> **TASK STATEMENT**
Print the lines below word for word, leaving out the pictures.

> **Items from a dataset**
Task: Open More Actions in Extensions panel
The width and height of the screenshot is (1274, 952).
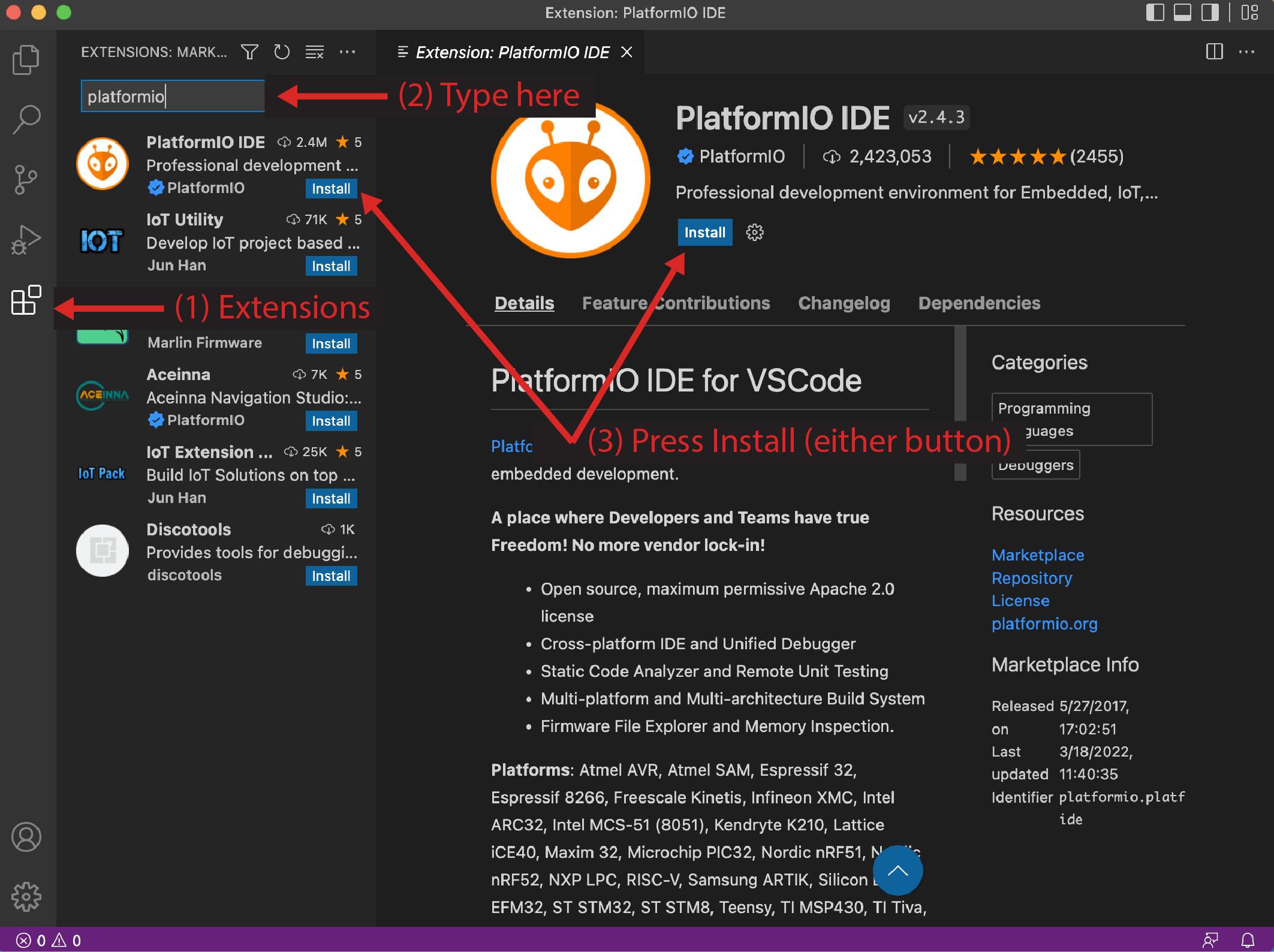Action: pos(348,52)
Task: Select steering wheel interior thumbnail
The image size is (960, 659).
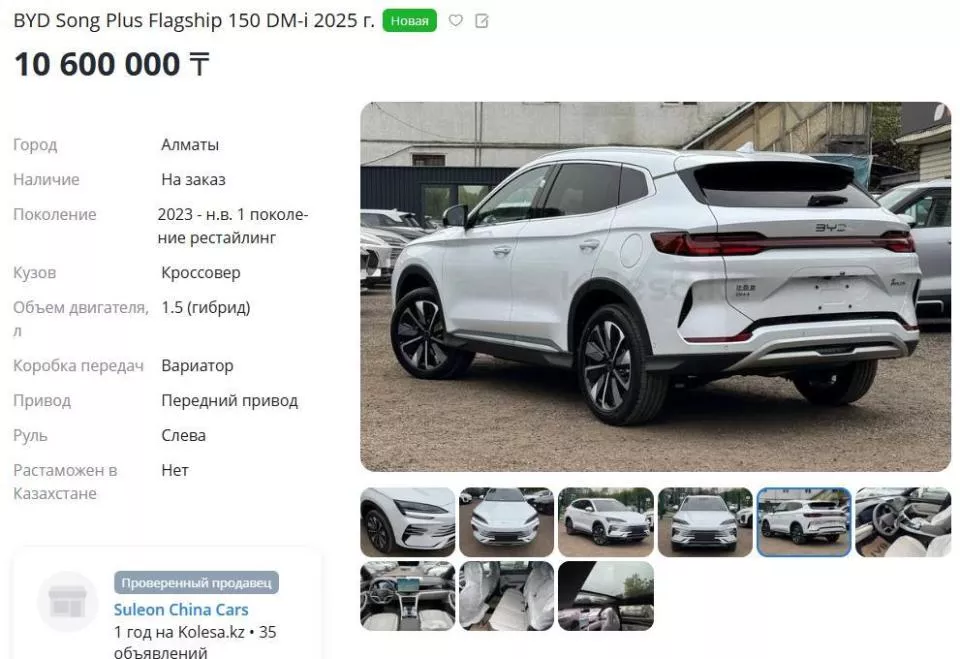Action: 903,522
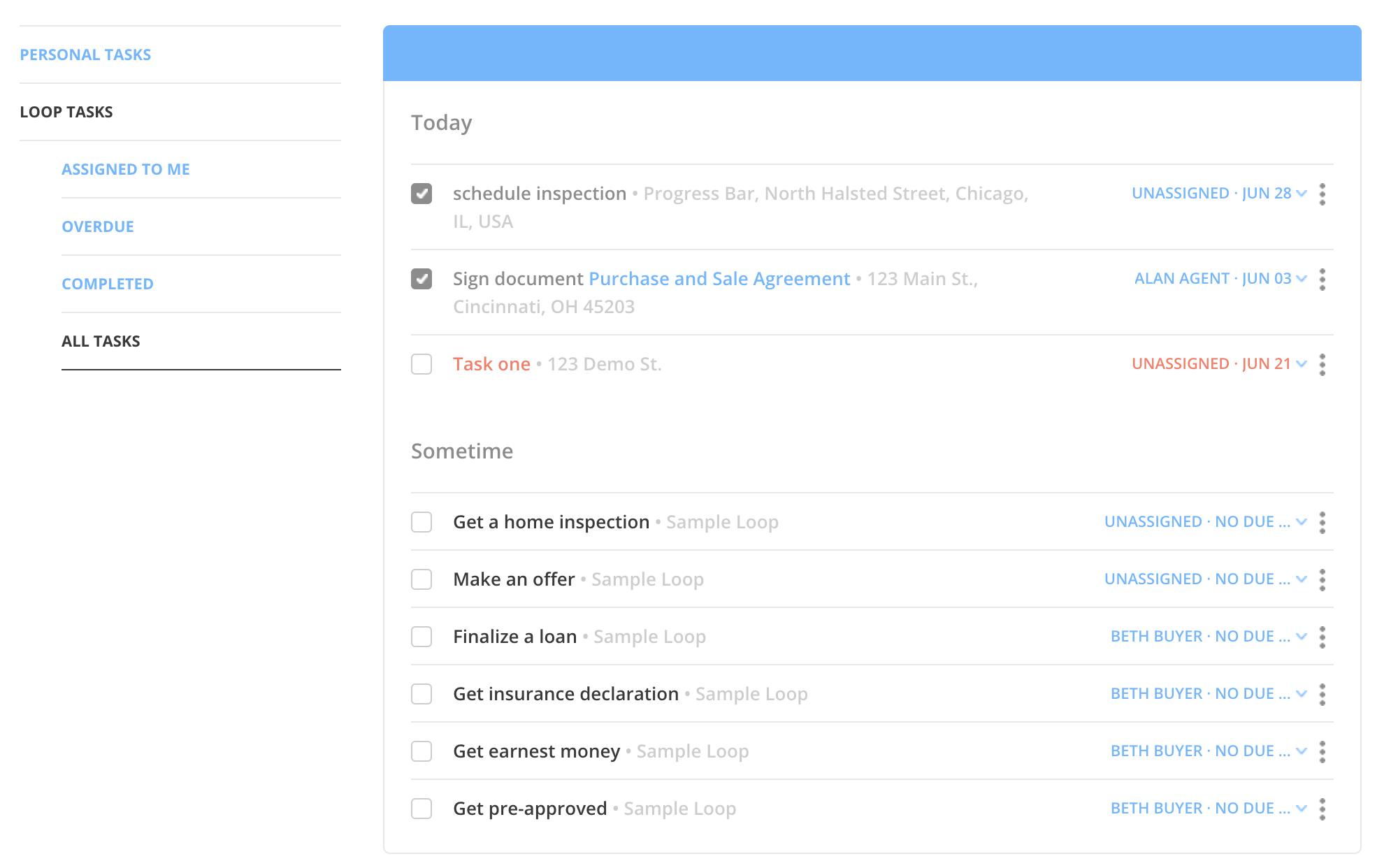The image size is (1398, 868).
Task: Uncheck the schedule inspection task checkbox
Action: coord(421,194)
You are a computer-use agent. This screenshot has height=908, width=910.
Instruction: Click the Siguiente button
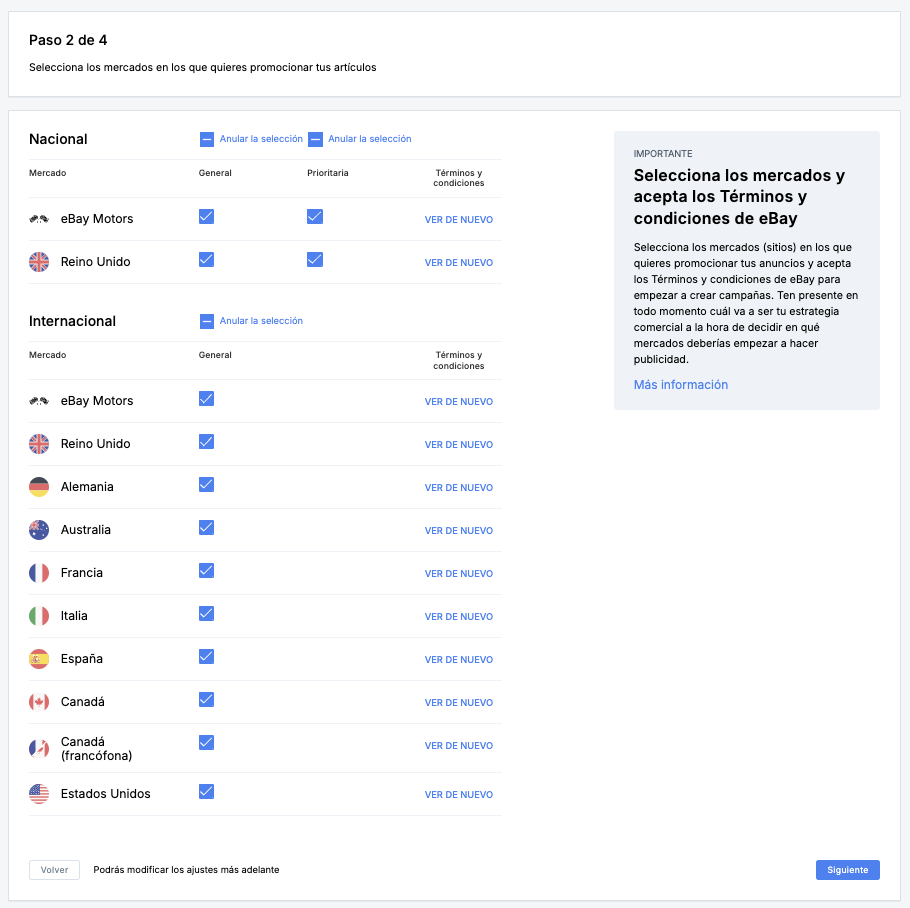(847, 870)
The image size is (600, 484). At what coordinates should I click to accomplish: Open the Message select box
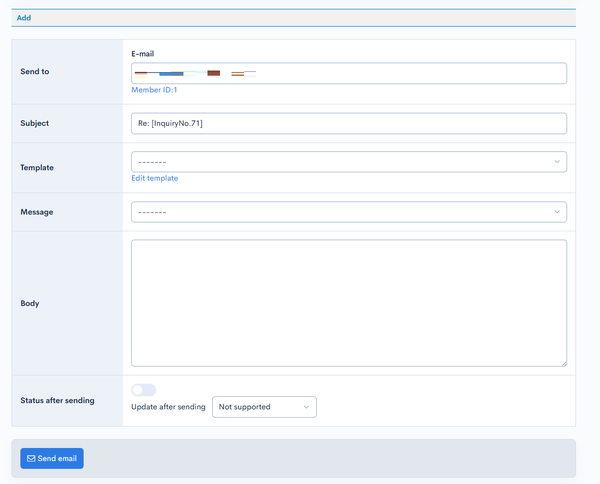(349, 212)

> **WRITTEN RESPONSE**
Task: Open More Actions in Extensions panel
The width and height of the screenshot is (1274, 952).
Action: pos(348,52)
Task: Select steering wheel interior thumbnail
The image size is (960, 659).
Action: 903,522
The image size is (1398, 868).
Task: Uncheck the schedule inspection task checkbox
Action: coord(421,194)
You are a computer-use agent. This screenshot has height=908, width=910.
Instruction: Click the Siguiente button
(847, 870)
The image size is (600, 484). At what coordinates should I click to accomplish: Open the Message select box
(349, 212)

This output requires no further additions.